Code d'Hammourabi

Code d'Hammourabi

Le code d'Hammourabi est gravé sur une stèle de

 basalte noir mesurant 2,20 m. 

Sur la partie supérieure, Shamash, le dieu-soleil, 

présente à Hammourabi un anneau 

symbolisant le pouvoir législatif.

Ensemble des lois et des édits promulgués par le roi de Babylone Hammourabi (XVIIIe siècle av. J.-C.), qui constitue le plus ancien recueil de lois connu dans sa totalité.

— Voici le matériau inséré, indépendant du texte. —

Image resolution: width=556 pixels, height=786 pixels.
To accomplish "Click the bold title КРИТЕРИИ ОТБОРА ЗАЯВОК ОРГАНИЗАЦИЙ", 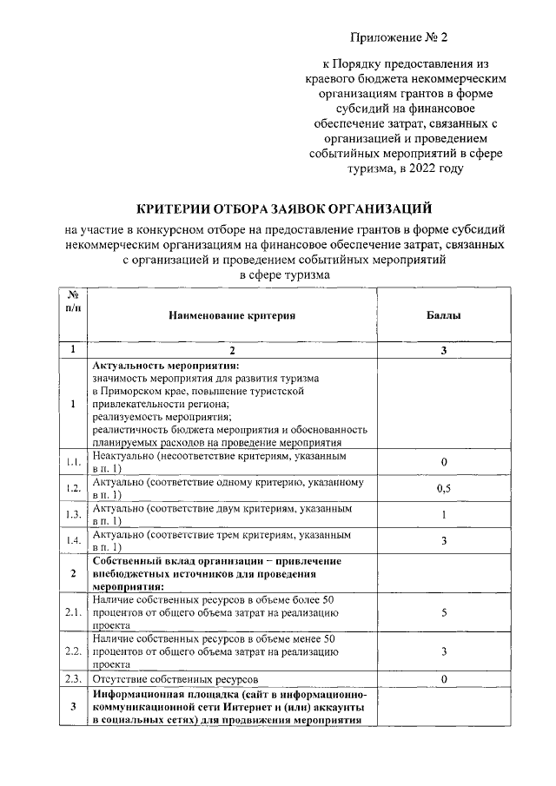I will pyautogui.click(x=284, y=208).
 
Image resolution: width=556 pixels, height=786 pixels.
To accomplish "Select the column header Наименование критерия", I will pyautogui.click(x=232, y=316).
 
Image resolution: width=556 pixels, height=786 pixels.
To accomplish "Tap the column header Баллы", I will pyautogui.click(x=443, y=316).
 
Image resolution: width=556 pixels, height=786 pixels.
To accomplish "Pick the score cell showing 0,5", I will pyautogui.click(x=443, y=488).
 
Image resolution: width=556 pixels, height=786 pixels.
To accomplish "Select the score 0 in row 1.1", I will pyautogui.click(x=443, y=461).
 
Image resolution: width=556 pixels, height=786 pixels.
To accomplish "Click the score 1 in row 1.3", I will pyautogui.click(x=443, y=515).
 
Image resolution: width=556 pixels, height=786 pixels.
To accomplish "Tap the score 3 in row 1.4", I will pyautogui.click(x=443, y=541).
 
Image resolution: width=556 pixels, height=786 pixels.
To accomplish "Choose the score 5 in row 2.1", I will pyautogui.click(x=443, y=612).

Une copie de ce code, gravée dans un bloc de diorite noir de plus de 2 mètres de hauteur, fut découverte par une équipe d'archéologues français à Suse, en Irak (sur l'emplacement de l'ancienne ville d'Élam), au cours de l'hiver de 1901-1902. Ce bloc, brisé en trois morceaux, a été restauré et se trouve maintenant au musée du Louvre, à Paris.

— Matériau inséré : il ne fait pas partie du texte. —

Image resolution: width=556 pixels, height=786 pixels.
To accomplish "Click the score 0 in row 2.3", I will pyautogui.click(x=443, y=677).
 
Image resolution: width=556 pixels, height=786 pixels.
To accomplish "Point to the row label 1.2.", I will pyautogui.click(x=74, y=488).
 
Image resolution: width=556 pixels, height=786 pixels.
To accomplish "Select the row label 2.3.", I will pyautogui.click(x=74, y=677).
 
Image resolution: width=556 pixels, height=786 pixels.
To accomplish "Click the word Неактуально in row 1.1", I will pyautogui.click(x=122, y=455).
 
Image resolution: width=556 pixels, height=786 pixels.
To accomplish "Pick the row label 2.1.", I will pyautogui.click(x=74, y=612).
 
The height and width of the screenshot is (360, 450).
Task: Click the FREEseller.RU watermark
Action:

L'origine divine de la loi écrite est représentée par un bas-relief montrant le roi en train de recevoir le code des mains du dieu Soleil, Shamash, que l'on associait généralement à l'idée de justice. Le code, composé de colonnes horizontales réparties en seize colonnes côté face et vingt-huit au revers, est écrit en caractères cunéiformes. Le texte comprend un prologue qui relate la restauration dont furent l'objet les temples et les cultes religieux de Babylone et d'Assyrie, ainsi que deux cent quatre-vingts articles environ, dont le contenu s'apparente davantage à une série d'amendements apportés au droit coutumier babylonien qu'à un code au sens strict du terme. Ces articles décrivent la procédure légale en vigueur, énoncent les peines prévues en cas d'accusations injustes ou de faux témoignages et les sanctions opposables aux magistrats en cas d'abus de pouvoir. Les articles suivants concernent l'exercice du droit de propriété, le régime des dettes, des prêts et des dépôts et traitent également des règles régissant le droit de propriété et l'organisation de la famille. Les paragraphes concernant les blessures corporelles indiquent les peines prévues à l'encontre des médecins en cas d'échec d'une opération ainsi que les peines sanctionnant les dommages causés par la négligence dans diverses professions. Le Code fixe les tarifs pour les services fournis dans la plupart des branches des métiers et du commerce.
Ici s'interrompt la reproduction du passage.